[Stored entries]

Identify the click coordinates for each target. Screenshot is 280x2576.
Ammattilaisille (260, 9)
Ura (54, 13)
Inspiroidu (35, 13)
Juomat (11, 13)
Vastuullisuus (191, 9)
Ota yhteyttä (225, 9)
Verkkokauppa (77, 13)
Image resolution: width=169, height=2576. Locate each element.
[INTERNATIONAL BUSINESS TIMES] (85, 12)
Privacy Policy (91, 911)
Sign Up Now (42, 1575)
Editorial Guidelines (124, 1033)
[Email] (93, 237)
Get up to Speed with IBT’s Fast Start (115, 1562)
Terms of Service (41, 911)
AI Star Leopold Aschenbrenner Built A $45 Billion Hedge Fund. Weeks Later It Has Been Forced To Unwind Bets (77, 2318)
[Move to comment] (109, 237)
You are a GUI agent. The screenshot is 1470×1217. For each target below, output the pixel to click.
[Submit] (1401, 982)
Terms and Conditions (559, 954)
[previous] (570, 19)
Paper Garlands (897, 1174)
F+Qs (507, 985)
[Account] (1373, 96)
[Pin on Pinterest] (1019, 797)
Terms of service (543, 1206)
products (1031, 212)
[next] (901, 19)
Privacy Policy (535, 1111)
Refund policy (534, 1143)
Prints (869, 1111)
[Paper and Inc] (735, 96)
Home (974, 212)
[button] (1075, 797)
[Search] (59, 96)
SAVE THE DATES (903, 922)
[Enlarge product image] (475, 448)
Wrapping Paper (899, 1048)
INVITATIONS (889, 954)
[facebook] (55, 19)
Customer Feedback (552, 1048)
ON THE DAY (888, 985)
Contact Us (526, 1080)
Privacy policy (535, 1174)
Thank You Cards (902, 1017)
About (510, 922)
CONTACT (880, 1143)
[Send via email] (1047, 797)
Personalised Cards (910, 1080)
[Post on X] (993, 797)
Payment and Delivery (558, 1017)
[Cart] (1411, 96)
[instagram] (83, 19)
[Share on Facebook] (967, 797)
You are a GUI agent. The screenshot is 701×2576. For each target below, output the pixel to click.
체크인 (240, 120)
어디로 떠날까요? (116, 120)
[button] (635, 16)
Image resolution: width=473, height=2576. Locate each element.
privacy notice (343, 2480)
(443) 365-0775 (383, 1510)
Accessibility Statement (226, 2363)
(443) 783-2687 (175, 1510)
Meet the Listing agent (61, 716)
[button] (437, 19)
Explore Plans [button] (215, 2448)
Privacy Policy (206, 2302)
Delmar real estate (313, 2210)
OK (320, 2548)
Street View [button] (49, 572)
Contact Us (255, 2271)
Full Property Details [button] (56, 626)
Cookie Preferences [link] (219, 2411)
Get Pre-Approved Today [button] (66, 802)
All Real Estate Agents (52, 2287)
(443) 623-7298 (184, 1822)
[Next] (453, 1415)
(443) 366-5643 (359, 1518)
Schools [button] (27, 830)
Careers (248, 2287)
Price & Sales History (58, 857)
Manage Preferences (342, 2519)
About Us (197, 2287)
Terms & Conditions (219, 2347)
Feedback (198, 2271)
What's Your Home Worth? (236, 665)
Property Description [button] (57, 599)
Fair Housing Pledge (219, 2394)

▸ **TASK REQUIREMENTS**
Beginning of the records through the line with "Get up to Speed": return that span exactly and stop there.

▸ **ANSWER SECTION**
Identify the click coordinates for each target. Screenshot is 280x2576.
Ammattilaisille (260, 9)
Ura (54, 13)
Inspiroidu (35, 13)
Juomat (11, 13)
Vastuullisuus (191, 9)
Ota yhteyttä (225, 9)
Verkkokauppa (77, 13)
Image resolution: width=169, height=2576. Locate each element.
[INTERNATIONAL BUSINESS TIMES] (85, 12)
Privacy Policy (91, 911)
Sign Up Now (42, 1575)
Editorial Guidelines (124, 1033)
[Email] (93, 237)
Get up to Speed with IBT’s Fast Start (115, 1562)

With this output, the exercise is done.